Ineffective Backward Propogation of losses

class ModifiedNet(nn.Module):
    def __init__(self):
        super().__init__() # just run the init of parent class (nn.Module)
        self.conv1 = nn.Conv2d(1, 16, 11, padding = 5)
        self.conv2 = nn.Conv2d(16, 16, 7, padding = 3)
        self.conv3 = nn.Conv2d(16, 16, 5, padding = 2)
        self.conv4 = nn.Conv2d(16, 16, 3, padding = 1)
        self.conv5 = nn.Conv2d(16, 16, 3, padding = 1)
        self.conv6 = nn.Conv2d(16, 1, 1)

    def convs(self, x, mask):
        # max pooling over 2x2
        x = F.relu(self.conv1(x * mask))
        x = x / torch.sum(mask)
        mask = F.max_pool2d(mask, kernel_size=11, stride = 1, padding = 5)
        x = F.relu(self.conv2(x * mask))
        x = x / torch.sum(mask)
        mask = F.max_pool2d(mask, kernel_size=7, stride = 1, padding = 3)
        x = F.relu(self.conv3(x * mask))
        x = x / torch.sum(mask)
        mask = F.max_pool2d(mask, kernel_size=5, stride = 1, padding = 2)
        x = F.relu(self.conv4(x * mask))
        x = x / torch.sum(mask)
        mask = F.max_pool2d(mask, kernel_size=3, stride = 1, padding = 1)
        x = F.relu(self.conv5(x * mask))
        x = x / torch.sum(mask)
        mask = F.max_pool2d(mask, kernel_size=3, stride = 1, padding = 1)
        x = self.conv6(x * mask)
        x = x / torch.sum(mask)
        return x

    def forward(self, x, mask):
        x = self.convs(x, mask)
        return x

I wanted to implement a sparse convolutional neural network for interpolation of depth maps. I implemented the algorithm but the problem which is arising now is since I am normalising the output at end of every layer the the autograd while backpropogating dilutes the error at subsequent layers which is causing very minimum or no change in weights and my network is not able to fit the data the losses being same in each epoch. Please help me with this I am really stuck I checked every forum and I started using pyTorch a week before.
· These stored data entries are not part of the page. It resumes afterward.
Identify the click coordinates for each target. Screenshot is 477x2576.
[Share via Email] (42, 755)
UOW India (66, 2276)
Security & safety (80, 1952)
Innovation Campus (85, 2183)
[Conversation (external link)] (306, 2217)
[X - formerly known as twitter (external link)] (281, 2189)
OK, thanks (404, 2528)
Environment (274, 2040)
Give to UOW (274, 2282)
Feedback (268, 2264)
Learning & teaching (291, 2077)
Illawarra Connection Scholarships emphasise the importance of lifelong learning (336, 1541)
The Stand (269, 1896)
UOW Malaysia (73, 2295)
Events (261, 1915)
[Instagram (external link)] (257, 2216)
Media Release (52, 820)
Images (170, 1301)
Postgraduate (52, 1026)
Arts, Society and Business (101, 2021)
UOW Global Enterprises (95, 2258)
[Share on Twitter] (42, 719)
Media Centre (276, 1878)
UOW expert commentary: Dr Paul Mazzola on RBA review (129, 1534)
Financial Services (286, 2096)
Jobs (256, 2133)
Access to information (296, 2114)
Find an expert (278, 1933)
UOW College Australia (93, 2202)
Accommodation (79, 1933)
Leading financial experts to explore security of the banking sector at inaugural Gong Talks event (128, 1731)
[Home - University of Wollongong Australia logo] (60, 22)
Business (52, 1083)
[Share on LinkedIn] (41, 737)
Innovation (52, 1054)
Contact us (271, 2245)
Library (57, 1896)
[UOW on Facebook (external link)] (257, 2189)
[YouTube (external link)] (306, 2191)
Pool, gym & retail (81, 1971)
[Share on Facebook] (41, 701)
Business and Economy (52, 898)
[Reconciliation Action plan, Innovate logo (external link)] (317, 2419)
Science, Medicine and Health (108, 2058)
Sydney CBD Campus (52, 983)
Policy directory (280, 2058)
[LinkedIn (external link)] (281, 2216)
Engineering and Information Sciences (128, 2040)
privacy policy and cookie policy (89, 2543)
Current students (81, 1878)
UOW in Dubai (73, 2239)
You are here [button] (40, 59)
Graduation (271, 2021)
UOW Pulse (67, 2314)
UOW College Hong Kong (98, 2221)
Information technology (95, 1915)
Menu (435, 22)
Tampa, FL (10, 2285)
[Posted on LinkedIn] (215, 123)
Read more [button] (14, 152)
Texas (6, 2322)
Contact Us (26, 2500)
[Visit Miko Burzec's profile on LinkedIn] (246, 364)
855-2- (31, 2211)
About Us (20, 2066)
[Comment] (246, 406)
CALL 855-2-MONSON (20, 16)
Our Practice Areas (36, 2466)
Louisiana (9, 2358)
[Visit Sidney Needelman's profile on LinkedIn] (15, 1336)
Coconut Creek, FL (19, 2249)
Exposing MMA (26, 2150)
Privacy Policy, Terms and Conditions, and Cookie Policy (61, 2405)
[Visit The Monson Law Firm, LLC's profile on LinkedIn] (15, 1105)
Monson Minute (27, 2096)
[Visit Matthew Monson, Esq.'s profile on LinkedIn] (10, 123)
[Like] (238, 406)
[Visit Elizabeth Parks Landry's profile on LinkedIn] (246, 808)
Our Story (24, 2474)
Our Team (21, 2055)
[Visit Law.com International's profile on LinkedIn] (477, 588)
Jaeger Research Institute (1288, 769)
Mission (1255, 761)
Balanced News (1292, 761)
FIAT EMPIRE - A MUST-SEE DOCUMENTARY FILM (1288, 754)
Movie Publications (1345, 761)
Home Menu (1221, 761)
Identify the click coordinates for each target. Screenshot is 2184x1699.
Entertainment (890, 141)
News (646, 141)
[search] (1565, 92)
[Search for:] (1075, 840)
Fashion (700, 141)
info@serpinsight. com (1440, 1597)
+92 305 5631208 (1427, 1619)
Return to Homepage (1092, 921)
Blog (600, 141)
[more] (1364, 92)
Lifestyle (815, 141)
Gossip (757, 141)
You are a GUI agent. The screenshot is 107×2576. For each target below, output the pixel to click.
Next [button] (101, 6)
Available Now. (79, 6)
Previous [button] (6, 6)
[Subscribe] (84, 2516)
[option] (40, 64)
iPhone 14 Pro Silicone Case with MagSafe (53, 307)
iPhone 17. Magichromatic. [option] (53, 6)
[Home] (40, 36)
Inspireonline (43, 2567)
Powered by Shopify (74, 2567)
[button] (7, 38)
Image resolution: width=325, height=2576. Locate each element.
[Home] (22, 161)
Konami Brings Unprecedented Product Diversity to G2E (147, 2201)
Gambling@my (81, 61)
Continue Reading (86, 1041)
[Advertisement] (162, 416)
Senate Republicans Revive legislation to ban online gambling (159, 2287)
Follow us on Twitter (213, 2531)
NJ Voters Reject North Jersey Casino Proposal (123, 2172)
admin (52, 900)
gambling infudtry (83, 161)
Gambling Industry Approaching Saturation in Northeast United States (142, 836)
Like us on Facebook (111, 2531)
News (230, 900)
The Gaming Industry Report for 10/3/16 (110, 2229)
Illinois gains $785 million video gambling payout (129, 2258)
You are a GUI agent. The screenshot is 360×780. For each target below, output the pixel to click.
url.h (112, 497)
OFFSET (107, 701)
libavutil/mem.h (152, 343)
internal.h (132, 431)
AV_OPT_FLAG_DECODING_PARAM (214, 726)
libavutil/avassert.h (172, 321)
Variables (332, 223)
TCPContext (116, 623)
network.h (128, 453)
Seems like you’re running into vanishing gradients.

You seem to be normalizing your network’s activations (and not layer outputs). Could you elaborate why this is needed?

If the normalization is a necessary step, try playing around with network-level parameters (larger learning rates, smaller batch size, optimizers, etc).

Another thing I’d recommend is changing the reduction parameter of your loss function to "sum" instead of the default "mean" - as given here for CrossEntropyLoss.